**Tarea pendiente:** Transcribe todos los registros siguientes sin alterar ninguna línea.

(Extracto de un conjunto de datos)

..............................

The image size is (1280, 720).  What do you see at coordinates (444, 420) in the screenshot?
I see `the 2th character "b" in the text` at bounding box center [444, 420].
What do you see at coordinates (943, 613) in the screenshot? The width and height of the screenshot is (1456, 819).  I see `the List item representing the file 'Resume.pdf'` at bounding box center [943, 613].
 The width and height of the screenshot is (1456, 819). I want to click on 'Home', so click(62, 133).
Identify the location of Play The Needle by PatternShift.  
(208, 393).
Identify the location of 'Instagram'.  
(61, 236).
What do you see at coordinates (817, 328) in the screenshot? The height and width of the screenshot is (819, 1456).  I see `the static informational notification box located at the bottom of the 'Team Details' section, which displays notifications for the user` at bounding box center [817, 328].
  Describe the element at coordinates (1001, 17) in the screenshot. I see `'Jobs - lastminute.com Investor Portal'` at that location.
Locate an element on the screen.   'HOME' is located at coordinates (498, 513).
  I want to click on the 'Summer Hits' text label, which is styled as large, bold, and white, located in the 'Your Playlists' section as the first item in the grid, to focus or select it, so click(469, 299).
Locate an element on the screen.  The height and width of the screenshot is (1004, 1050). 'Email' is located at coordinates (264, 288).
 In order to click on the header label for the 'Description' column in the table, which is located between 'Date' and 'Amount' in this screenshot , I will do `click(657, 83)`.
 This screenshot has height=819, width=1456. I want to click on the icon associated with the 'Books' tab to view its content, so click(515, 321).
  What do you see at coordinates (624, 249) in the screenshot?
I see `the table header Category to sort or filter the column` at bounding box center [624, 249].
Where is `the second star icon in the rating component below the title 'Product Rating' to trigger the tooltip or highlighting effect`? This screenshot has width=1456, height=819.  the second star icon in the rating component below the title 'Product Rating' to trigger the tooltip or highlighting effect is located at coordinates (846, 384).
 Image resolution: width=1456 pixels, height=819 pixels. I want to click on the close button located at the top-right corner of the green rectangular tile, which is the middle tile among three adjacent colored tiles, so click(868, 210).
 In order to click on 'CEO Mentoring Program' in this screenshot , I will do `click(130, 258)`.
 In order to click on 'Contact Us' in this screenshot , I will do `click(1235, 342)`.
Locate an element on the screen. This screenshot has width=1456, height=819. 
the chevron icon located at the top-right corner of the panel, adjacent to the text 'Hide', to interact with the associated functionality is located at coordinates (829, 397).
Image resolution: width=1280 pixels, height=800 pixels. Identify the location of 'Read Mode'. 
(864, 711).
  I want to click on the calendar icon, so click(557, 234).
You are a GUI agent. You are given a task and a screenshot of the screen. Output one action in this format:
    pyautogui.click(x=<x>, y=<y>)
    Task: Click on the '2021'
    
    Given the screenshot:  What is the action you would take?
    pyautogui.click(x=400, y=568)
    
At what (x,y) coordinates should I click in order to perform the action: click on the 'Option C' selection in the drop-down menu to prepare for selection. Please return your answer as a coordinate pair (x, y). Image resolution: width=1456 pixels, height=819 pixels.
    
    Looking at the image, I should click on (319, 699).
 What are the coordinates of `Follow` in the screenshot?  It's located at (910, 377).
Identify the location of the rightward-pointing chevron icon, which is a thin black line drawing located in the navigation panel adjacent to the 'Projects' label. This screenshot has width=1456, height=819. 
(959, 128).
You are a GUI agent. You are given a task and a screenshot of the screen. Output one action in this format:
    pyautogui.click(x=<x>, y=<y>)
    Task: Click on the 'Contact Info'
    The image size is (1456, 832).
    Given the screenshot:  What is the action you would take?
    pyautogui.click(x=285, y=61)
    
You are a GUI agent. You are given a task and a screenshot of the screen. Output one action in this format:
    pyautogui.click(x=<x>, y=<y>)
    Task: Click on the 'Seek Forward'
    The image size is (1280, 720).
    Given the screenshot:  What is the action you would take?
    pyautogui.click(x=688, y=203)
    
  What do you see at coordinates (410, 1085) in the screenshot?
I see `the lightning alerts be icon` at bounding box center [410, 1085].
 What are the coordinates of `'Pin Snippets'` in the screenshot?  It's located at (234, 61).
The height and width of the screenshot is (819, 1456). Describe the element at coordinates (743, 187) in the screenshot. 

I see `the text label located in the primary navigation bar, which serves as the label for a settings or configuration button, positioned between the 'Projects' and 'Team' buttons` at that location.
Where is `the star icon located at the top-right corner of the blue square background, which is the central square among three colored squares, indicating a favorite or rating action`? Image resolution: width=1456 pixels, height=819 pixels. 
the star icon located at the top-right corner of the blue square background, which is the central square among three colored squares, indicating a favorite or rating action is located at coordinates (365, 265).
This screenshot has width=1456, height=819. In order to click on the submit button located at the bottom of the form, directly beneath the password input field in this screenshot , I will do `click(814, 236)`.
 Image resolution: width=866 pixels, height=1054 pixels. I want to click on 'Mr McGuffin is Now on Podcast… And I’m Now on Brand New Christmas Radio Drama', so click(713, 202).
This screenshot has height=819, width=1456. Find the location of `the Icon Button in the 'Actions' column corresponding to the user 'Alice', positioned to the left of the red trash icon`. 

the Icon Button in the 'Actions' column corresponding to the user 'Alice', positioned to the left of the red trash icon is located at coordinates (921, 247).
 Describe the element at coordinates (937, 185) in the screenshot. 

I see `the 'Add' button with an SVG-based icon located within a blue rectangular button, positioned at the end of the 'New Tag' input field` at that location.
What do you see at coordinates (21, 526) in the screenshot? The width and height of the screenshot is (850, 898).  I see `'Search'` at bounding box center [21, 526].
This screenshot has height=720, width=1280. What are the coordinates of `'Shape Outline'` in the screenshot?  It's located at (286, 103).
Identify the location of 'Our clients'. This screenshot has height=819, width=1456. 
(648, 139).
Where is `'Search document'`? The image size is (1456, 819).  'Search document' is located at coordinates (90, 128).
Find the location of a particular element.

..............................

**Respuesta del ejercicio:**
The image size is (1280, 720).  What do you see at coordinates (444, 420) in the screenshot?
I see `the 2th character "b" in the text` at bounding box center [444, 420].
What do you see at coordinates (943, 613) in the screenshot? The width and height of the screenshot is (1456, 819).  I see `the List item representing the file 'Resume.pdf'` at bounding box center [943, 613].
 The width and height of the screenshot is (1456, 819). I want to click on 'Home', so click(62, 133).
Identify the location of Play The Needle by PatternShift.  
(208, 393).
Identify the location of 'Instagram'.  
(61, 236).
What do you see at coordinates (817, 328) in the screenshot? The height and width of the screenshot is (819, 1456).  I see `the static informational notification box located at the bottom of the 'Team Details' section, which displays notifications for the user` at bounding box center [817, 328].
  Describe the element at coordinates (1001, 17) in the screenshot. I see `'Jobs - lastminute.com Investor Portal'` at that location.
Locate an element on the screen.   'HOME' is located at coordinates (498, 513).
  I want to click on the 'Summer Hits' text label, which is styled as large, bold, and white, located in the 'Your Playlists' section as the first item in the grid, to focus or select it, so click(469, 299).
Locate an element on the screen.  The height and width of the screenshot is (1004, 1050). 'Email' is located at coordinates (264, 288).
 In order to click on the header label for the 'Description' column in the table, which is located between 'Date' and 'Amount' in this screenshot , I will do `click(657, 83)`.
 This screenshot has height=819, width=1456. I want to click on the icon associated with the 'Books' tab to view its content, so click(515, 321).
  What do you see at coordinates (624, 249) in the screenshot?
I see `the table header Category to sort or filter the column` at bounding box center [624, 249].
Where is `the second star icon in the rating component below the title 'Product Rating' to trigger the tooltip or highlighting effect`? This screenshot has width=1456, height=819.  the second star icon in the rating component below the title 'Product Rating' to trigger the tooltip or highlighting effect is located at coordinates (846, 384).
 Image resolution: width=1456 pixels, height=819 pixels. I want to click on the close button located at the top-right corner of the green rectangular tile, which is the middle tile among three adjacent colored tiles, so click(868, 210).
 In order to click on 'CEO Mentoring Program' in this screenshot , I will do `click(130, 258)`.
 In order to click on 'Contact Us' in this screenshot , I will do `click(1235, 342)`.
Locate an element on the screen. This screenshot has width=1456, height=819. 
the chevron icon located at the top-right corner of the panel, adjacent to the text 'Hide', to interact with the associated functionality is located at coordinates (829, 397).
Image resolution: width=1280 pixels, height=800 pixels. Identify the location of 'Read Mode'. 
(864, 711).
  I want to click on the calendar icon, so click(557, 234).
You are a GUI agent. You are given a task and a screenshot of the screen. Output one action in this format:
    pyautogui.click(x=<x>, y=<y>)
    Task: Click on the '2021'
    
    Given the screenshot:  What is the action you would take?
    pyautogui.click(x=400, y=568)
    
At what (x,y) coordinates should I click in order to perform the action: click on the 'Option C' selection in the drop-down menu to prepare for selection. Please return your answer as a coordinate pair (x, y). Image resolution: width=1456 pixels, height=819 pixels.
    
    Looking at the image, I should click on (319, 699).
 What are the coordinates of `Follow` in the screenshot?  It's located at (910, 377).
Identify the location of the rightward-pointing chevron icon, which is a thin black line drawing located in the navigation panel adjacent to the 'Projects' label. This screenshot has width=1456, height=819. 
(959, 128).
You are a GUI agent. You are given a task and a screenshot of the screen. Output one action in this format:
    pyautogui.click(x=<x>, y=<y>)
    Task: Click on the 'Contact Info'
    The image size is (1456, 832).
    Given the screenshot:  What is the action you would take?
    pyautogui.click(x=285, y=61)
    
You are a GUI agent. You are given a task and a screenshot of the screen. Output one action in this format:
    pyautogui.click(x=<x>, y=<y>)
    Task: Click on the 'Seek Forward'
    The image size is (1280, 720).
    Given the screenshot:  What is the action you would take?
    pyautogui.click(x=688, y=203)
    
  What do you see at coordinates (410, 1085) in the screenshot?
I see `the lightning alerts be icon` at bounding box center [410, 1085].
 What are the coordinates of `'Pin Snippets'` in the screenshot?  It's located at (234, 61).
The height and width of the screenshot is (819, 1456). Describe the element at coordinates (743, 187) in the screenshot. 

I see `the text label located in the primary navigation bar, which serves as the label for a settings or configuration button, positioned between the 'Projects' and 'Team' buttons` at that location.
Where is `the star icon located at the top-right corner of the blue square background, which is the central square among three colored squares, indicating a favorite or rating action`? Image resolution: width=1456 pixels, height=819 pixels. 
the star icon located at the top-right corner of the blue square background, which is the central square among three colored squares, indicating a favorite or rating action is located at coordinates (365, 265).
This screenshot has width=1456, height=819. In order to click on the submit button located at the bottom of the form, directly beneath the password input field in this screenshot , I will do `click(814, 236)`.
 Image resolution: width=866 pixels, height=1054 pixels. I want to click on 'Mr McGuffin is Now on Podcast… And I’m Now on Brand New Christmas Radio Drama', so click(713, 202).
This screenshot has height=819, width=1456. Find the location of `the Icon Button in the 'Actions' column corresponding to the user 'Alice', positioned to the left of the red trash icon`. 

the Icon Button in the 'Actions' column corresponding to the user 'Alice', positioned to the left of the red trash icon is located at coordinates (921, 247).
 Describe the element at coordinates (937, 185) in the screenshot. 

I see `the 'Add' button with an SVG-based icon located within a blue rectangular button, positioned at the end of the 'New Tag' input field` at that location.
What do you see at coordinates (21, 526) in the screenshot? The width and height of the screenshot is (850, 898).  I see `'Search'` at bounding box center [21, 526].
This screenshot has height=720, width=1280. What are the coordinates of `'Shape Outline'` in the screenshot?  It's located at (286, 103).
Identify the location of 'Our clients'. This screenshot has height=819, width=1456. 
(648, 139).
Where is `'Search document'`? The image size is (1456, 819).  'Search document' is located at coordinates (90, 128).
Find the location of a particular element.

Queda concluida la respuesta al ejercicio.